The pursuit of a high resulting from the combination of two drugs (in this case, alcohol and cannabis) is known as "crossfade". Researchers have not conducted enough experiments to reach any universal conclusions about this behavior and the effects seen on its subjects, since individuals do not have a uniform response to the effects of alcohol and marijuana. While this realm of science remains largely under-studied, the only common conclusion that studies of these two substances have been able to reach is that the amount of THC in blood doubles when cannabis and alcohol are mixed. Since cannabinoids (the active components of cannabis: THC and/or CBD) are liposoluble substances (dissolved in only fats, oils and ethanol), the presence of alcohol when consuming THC increases its rate of absorption into the bloodstream. Interestingly enough, a different set of studies conducted found that if a subject smoked marijuana before consuming beer, the effects of marijuana on the subject's GI tract would lead to a lower rate of absorption for alcohol.

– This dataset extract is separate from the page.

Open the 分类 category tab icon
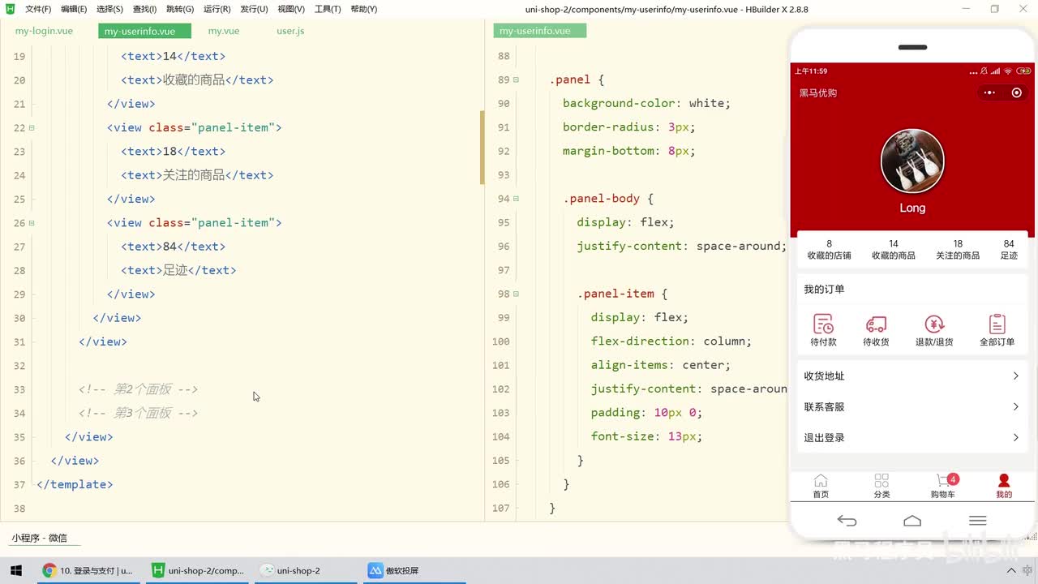 [881, 481]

It is currently illegal to brew and distribute beers laced with THC, the psychoactive cannabinoid, in both the US and Europe. However, the USA launched its first every federally approved cannabis-infused beer, the George Washington's Secret Stash, in 2015. This beer is laced with CBD, the non-psychoactive cannabinoid agent found in marijuana. Unlike TCH, CBD is legal in Europe (except Slovakia) and its therapeutic benefits have been scientifically proven. CBD has grown in such popularity throughout Europe that farmers are choosing to grow this strain of marijuana over other traditional crops.

CBD is said to aid with anxiety, inflammation and liver disease. Subjects that consume "cannabeer" with CBD have reported to experience milder (or no) hangovers. Nonetheless, more studies are needed to determine CBD-infused beer's health benefits.

There are strong governmental regulations against THC-induced alcoholic products, but a few trail-blazer companies have begun developing and distributing CBD-infused beers. In August 2017, California's Lagunitas Brewing Co. presented a beer brewed with elements extracted from cannabis plants (CBD). While this beer won't get the consumer high (it lacks the psychoactive cannabinoid THC), it is part of the first wave of cannabis-infused products to hit US markets. Aside from Lagunitas Brewing Co., other breweries have taken steps into developing similar products, among them, Humboldt Brewing Co. (CA), Coalition Brewing (OR) and KettleHouse Brewing (MT).

CONCLUSION

While we were not able to find information that directly answered the client's requests, we determined that, as of today, THC-infused alcoholic beverages are illegal in the US and Europe. Through our research we learned that THC-infused beer leads to a higher absorption of psychoactive agents found in cannabis, but may reduce the rate at which alcohol is absorbed by the system. Given this dual effect, it is difficult to determine how overall consumption of beer will be affected as the cannabis-infused beer market continues to expand, from a few niche brewery offerings to mainstream.